### Dataset records
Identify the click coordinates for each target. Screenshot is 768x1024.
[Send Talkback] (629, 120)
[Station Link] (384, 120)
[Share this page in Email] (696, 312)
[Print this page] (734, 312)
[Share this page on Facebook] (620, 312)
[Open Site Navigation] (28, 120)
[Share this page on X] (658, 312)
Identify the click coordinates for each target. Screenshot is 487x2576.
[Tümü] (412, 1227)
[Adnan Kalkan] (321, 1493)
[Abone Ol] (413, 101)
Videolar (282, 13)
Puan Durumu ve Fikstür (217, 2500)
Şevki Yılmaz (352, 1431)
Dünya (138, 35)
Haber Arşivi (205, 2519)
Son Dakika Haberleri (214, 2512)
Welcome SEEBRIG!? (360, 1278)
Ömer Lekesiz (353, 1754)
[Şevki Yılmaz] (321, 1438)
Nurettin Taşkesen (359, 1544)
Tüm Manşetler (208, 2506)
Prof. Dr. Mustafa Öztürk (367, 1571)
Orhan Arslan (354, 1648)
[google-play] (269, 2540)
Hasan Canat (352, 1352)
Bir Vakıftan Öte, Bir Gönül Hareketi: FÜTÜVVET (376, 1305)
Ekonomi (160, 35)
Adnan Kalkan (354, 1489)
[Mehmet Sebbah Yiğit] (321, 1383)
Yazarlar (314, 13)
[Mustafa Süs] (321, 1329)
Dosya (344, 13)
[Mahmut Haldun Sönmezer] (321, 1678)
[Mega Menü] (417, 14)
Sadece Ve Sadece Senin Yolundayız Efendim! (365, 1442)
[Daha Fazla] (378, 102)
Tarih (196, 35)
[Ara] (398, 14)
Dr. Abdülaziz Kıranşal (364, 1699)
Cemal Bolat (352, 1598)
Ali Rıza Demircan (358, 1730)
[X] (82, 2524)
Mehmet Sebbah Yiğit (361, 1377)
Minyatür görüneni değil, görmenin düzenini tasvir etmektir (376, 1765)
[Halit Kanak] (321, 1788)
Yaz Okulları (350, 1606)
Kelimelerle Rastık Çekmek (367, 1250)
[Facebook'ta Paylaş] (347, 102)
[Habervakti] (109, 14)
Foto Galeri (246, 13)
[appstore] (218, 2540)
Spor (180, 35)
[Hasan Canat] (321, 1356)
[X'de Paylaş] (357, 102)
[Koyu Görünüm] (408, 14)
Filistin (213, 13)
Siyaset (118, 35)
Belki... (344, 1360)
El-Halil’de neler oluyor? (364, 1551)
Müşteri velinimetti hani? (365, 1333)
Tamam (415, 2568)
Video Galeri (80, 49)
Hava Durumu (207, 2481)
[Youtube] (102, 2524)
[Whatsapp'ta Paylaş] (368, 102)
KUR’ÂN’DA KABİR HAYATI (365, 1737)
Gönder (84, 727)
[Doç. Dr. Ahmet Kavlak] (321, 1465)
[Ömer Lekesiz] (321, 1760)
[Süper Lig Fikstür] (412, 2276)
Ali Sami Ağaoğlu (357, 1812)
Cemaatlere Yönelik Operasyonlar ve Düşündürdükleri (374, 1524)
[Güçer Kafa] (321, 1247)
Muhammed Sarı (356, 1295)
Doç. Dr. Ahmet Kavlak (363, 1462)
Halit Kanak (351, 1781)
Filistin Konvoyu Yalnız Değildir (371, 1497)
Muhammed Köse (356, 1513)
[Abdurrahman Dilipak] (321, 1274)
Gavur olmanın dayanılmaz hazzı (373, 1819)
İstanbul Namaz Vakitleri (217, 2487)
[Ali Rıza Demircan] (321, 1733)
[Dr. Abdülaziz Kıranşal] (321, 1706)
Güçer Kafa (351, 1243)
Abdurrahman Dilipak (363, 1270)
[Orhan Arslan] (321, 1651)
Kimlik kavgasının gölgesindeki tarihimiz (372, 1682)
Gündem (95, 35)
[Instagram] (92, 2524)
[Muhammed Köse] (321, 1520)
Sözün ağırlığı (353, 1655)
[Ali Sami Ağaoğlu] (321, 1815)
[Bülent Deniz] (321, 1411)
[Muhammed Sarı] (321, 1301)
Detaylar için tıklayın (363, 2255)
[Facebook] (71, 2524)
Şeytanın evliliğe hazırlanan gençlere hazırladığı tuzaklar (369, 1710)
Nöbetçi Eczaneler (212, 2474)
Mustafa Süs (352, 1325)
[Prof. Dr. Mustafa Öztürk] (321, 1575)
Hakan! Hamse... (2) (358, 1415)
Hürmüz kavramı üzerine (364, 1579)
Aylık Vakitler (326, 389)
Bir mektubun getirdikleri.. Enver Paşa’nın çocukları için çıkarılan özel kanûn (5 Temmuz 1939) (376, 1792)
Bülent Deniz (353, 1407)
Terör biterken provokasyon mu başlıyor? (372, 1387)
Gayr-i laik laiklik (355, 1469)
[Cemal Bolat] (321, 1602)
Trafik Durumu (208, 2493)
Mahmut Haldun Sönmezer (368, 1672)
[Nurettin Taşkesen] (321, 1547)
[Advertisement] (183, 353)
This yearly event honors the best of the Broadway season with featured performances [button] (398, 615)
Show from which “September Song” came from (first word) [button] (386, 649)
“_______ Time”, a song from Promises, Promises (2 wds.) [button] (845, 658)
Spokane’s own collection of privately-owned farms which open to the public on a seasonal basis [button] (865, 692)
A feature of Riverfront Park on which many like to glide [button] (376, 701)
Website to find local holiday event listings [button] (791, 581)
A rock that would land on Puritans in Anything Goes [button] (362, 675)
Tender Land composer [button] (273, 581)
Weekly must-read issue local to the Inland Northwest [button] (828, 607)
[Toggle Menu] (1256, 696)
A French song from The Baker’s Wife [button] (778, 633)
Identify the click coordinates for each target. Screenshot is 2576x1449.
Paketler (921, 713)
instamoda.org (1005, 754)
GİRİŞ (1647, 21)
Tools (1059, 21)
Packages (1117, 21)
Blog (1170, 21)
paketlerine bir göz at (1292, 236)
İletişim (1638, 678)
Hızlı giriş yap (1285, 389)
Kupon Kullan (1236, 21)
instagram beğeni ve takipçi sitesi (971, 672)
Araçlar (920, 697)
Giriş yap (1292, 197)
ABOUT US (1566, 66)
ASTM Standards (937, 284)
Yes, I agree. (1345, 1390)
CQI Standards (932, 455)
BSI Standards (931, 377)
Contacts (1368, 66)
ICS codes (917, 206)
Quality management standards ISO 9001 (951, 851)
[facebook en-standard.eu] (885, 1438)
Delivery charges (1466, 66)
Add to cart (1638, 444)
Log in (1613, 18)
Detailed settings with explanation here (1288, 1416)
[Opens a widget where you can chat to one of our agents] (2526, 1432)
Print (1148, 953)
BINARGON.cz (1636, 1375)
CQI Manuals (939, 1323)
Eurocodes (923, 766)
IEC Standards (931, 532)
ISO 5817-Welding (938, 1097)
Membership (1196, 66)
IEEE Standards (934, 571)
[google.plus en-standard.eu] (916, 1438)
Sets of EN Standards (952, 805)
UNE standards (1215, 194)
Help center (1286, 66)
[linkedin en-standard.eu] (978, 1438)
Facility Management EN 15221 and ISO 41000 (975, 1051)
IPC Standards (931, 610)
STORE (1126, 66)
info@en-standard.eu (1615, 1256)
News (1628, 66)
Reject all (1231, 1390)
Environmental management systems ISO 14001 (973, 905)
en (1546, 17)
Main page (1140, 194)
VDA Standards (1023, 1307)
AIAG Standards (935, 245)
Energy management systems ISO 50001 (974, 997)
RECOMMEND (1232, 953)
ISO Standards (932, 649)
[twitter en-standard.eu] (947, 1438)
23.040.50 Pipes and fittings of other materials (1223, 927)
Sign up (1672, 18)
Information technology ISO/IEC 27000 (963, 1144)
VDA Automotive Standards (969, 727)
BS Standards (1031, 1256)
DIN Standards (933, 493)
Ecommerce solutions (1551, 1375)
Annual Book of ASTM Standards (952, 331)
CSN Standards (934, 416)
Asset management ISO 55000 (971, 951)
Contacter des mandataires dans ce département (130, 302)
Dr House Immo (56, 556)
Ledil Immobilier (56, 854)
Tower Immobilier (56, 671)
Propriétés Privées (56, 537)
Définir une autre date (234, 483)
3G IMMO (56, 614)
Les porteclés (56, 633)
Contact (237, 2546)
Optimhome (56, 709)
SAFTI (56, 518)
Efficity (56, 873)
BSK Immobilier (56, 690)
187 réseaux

### Problem
The reply should hold only the lines of the listing above starting at the line containing "Filistin (213, 13)" and ending at the line containing "Website to find", exactly as written.

### Solved exercise
Filistin (213, 13)
Siyaset (118, 35)
Belki... (344, 1360)
El-Halil’de neler oluyor? (364, 1551)
Müşteri velinimetti hani? (365, 1333)
Tamam (415, 2568)
Video Galeri (80, 49)
Hava Durumu (207, 2481)
[Youtube] (102, 2524)
[Whatsapp'ta Paylaş] (368, 102)
KUR’ÂN’DA KABİR HAYATI (365, 1737)
Gönder (84, 727)
[Doç. Dr. Ahmet Kavlak] (321, 1465)
[Ömer Lekesiz] (321, 1760)
[Süper Lig Fikstür] (412, 2276)
Ali Sami Ağaoğlu (357, 1812)
Cemaatlere Yönelik Operasyonlar ve Düşündürdükleri (374, 1524)
[Güçer Kafa] (321, 1247)
Muhammed Sarı (356, 1295)
Doç. Dr. Ahmet Kavlak (363, 1462)
Halit Kanak (351, 1781)
Filistin Konvoyu Yalnız Değildir (371, 1497)
Muhammed Köse (356, 1513)
[Abdurrahman Dilipak] (321, 1274)
Gavur olmanın dayanılmaz hazzı (373, 1819)
İstanbul Namaz Vakitleri (217, 2487)
[Ali Rıza Demircan] (321, 1733)
[Dr. Abdülaziz Kıranşal] (321, 1706)
Güçer Kafa (351, 1243)
Abdurrahman Dilipak (363, 1270)
[Orhan Arslan] (321, 1651)
Kimlik kavgasının gölgesindeki tarihimiz (372, 1682)
Gündem (95, 35)
[Instagram] (92, 2524)
[Muhammed Köse] (321, 1520)
Sözün ağırlığı (353, 1655)
[Ali Sami Ağaoğlu] (321, 1815)
[Bülent Deniz] (321, 1411)
[Muhammed Sarı] (321, 1301)
Detaylar için tıklayın (363, 2255)
[Facebook] (71, 2524)
Şeytanın evliliğe hazırlanan gençlere hazırladığı tuzaklar (369, 1710)
Nöbetçi Eczaneler (212, 2474)
Mustafa Süs (352, 1325)
[Prof. Dr. Mustafa Öztürk] (321, 1575)
Hakan! Hamse... (2) (358, 1415)
Hürmüz kavramı üzerine (364, 1579)
Aylık Vakitler (326, 389)
Bir mektubun getirdikleri.. Enver Paşa’nın çocukları için çıkarılan özel kanûn (5 Temmuz 1939) (376, 1792)
Bülent Deniz (353, 1407)
Terör biterken provokasyon mu başlıyor? (372, 1387)
Gayr-i laik laiklik (355, 1469)
[Cemal Bolat] (321, 1602)
Trafik Durumu (208, 2493)
Mahmut Haldun Sönmezer (368, 1672)
[Nurettin Taşkesen] (321, 1547)
[Advertisement] (183, 353)
This yearly event honors the best of the Broadway season with featured performances [button] (398, 615)
Show from which “September Song” came from (first word) [button] (386, 649)
“_______ Time”, a song from Promises, Promises (2 wds.) [button] (845, 658)
Spokane’s own collection of privately-owned farms which open to the public on a seasonal basis [button] (865, 692)
A feature of Riverfront Park on which many like to glide [button] (376, 701)
Website to find local holiday event listings [button] (791, 581)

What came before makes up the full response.